In fact, Culpepper and Moss have been regularly punishing opposing defensive backs since October. "Daunte understands now what we're trying to do," says Carter. "And he's gotten much more accurate with his throws." Indeed, since that game, Culpepper has completed 63.5% of his passes, fourth in the league over that stretch.
Culpepper and Moss now display a spontaneity the likes of which the NFL hasn't seen in a while. Other quarterbacks and receivers produce better numbers, but they do so by picking defenses apart with the kind of precision that the Minnesota tandem abandons as the game goes on.

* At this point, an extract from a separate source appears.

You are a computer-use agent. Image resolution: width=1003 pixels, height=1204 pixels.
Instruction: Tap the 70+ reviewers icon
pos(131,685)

After he caught a 39-yard, fourth-quarter touchdown pass from Culpepper to help beat the Bills in Week 8, reporters asked Moss to name the play that sent him racing to the back of the end zone. Moss said the play call was, "Moss, go get it."
Born little more than two weeks apart, Culpepper and Moss are 23, still young enough to believe anything they desire can be theirs. "What we really want," says Culpepper, "is to dominate."
Three weeks after being upbraided by Moss in front of reporters, Culpepper is back in the team's cafeteria, with yet another victory to celebrate. With what must feel like all the eyes of the world upon him, he announces that he has figured something out. He knows what it will take for him to dominate, for him to be remembered as the best quarterback of all time, not just the biggest. "My goal is to win the Super Bowl," he says. "You know how you do that, don't you?"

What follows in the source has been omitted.